Manuel Zelaya ha dicho, sin sustento ni fundamento jurídico: "a
mí no me van a convencer de lo contrario, ésa fue una operación
fallida. Alguien venía en una operación, porque dicen que desde
el año pasado estaba entrando; ahí están los reportes
de cuántas veces ha estado aterrizando en Toncontín", expresó
entre sonrisas el gobernante
"Esa fue una operación fallida,
hicieron una operación, les falló y lo dejaron botado porque
les falló
"sólo la cabeza de alguien que no tiene
ni el más mínimo conocimiento de lo que valen las cosas podría
pensar eso"
"esa es una operación fallida del narcotráfico
que circula en Honduras que, como estábamos entrando en el nuevo gobierno,
algo les falló. A saber qué líos tuvieron internamente.
Ése es un avión mal habido", dijo. (La Prensan op cit)
Aún nos encontramos dentro del terreno del derecho privado, no hemos
tocado los linderos del derecho internacional público, pero parece
que pronto lo haremos dado que los juicios de valor tienen que ver más
con México que con el Grumman. Y más con este tipo de declaraciones
sin fundamento jurídico.
Juicio Político en ningún momento calificó o descrito
las actividades de la aeronave, ni sus usos. Se concreto a describir los hechos,
sin colores ni juicios de valor. No especuló, investigó y presentó
la información que llevara al esclarecimiento de una gran duda, donde
especulación y descalificación son su más natural consecuencia.
Si estuviésemos en la posición del Presidente Manuel Zelaya,
o en sus terrenos imaginativos, sacaríamos muchas más conjeturas
y preguntas.
Si existen registros de entrada y salida del avión en Honduras ¿Por
qué jamás se dijo durante los últimos 12 meses? ¿Por
qué no existe una averiguación previa para perseguir los crímenes?

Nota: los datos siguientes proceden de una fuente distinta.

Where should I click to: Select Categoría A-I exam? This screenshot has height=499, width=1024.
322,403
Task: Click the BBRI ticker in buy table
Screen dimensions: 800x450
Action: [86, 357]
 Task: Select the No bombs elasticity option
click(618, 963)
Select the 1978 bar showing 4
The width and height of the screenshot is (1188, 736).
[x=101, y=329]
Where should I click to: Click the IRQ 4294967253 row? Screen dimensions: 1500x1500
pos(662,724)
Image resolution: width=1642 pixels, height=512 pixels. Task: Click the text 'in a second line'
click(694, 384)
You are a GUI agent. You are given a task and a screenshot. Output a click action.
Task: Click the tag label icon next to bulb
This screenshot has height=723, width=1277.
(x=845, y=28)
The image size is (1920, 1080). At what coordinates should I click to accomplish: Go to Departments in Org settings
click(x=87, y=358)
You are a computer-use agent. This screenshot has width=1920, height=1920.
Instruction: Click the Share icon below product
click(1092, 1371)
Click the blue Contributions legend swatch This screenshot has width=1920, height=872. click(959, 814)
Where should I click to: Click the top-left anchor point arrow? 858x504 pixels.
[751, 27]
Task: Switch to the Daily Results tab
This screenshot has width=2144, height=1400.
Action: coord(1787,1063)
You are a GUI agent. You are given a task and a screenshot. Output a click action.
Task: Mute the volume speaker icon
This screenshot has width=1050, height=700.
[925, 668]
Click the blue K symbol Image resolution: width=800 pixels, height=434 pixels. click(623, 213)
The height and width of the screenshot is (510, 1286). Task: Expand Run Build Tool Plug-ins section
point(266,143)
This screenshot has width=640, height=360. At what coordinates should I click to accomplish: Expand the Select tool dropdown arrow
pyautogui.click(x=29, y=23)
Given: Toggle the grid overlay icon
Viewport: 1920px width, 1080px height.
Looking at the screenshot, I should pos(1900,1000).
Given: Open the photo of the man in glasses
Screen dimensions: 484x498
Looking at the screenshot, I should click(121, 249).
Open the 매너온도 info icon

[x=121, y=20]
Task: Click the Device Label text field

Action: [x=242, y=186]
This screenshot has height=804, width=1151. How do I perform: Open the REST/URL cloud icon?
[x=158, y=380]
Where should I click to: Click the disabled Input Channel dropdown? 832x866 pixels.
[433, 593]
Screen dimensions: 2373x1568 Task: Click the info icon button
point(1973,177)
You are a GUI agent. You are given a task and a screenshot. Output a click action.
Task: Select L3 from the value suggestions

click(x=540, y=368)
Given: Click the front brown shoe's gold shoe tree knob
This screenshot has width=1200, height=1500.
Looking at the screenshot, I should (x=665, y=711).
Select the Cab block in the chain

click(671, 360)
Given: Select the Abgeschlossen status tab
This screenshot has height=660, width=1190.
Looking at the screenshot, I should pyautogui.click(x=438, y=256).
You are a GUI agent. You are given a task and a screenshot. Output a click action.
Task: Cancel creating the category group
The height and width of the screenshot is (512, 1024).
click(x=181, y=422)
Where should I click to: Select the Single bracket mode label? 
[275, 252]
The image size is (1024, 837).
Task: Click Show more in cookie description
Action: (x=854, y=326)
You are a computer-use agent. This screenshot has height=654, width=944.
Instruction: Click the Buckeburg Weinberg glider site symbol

¿Qué ha hecho el Ministerio Público, tanto en Honduras
como en México? Más todavía, si la materia o litis principal
es el narcotráfico ¿Dónde están las ordenes de
aprehensión para el o los responsables del envío a Honduras
de dicha aeronave? Todo eso no existe, por una simple y sencilla razón
señor Zelaya, porque no existe delito.
Señor Presidente Manuel Zelaya, nadie, ni Estados ni ciudadanos, pueden
estar al margen de la ley. Si cuenta con las pruebas de que dicho aparato
está o estuvo relacionado con el crimen organizado, nuestros pueblos
tienen el derecho de saberlo. Hasta hoy, y dadas las pruebas documentales
en nuestro poder, si existen delitos, pero no de dichas proporciones. Creemos
y pensamos que los gobiernos de México y de Honduras, deberían
apresurar la aprehensión o captura del señor Mario Alberto Andrade
Mora. Primero, para que cumpla con su obligación comercial por 950
mil dólares, y después le haga frente a los múltiples
delitos que pudieran sobrevenirle.
En el caso del GRUMMAN G-II 59, dándole el privilegio de la duda a
Manuel Zelaya, comenzaremos por la parte final.
¿Quién es Mario Alberto Andrade Mora? ¿Por qué
decidió sacar el avión de México? ¿Por qué
mandarlo específicamente a la República de Honduras? ¿Tenía
contactos ahí? ¿Quiénes eran? ¿Sus visitas las
hizo en dicho avión? ¿Qué dicen los registros de migración
sobre Mario Alberto Andrade Mora? ¿Qué dicen los registros en
hoteles? ¿Uso tarjeta de crédito o lo hizo en efectivo? ¿Qué
compró en Honduras Mario Alberto Andrade Mora? ¿Tiene o tuvo
una amante o una esposa en Honduras?
Señor Presidente, los grandes crímenes como los grandes delitos,
jamás se dejan por escrito. En la historia del Grumman G II 59, hay
muchos, pero muchos nombres y mucho material escrito.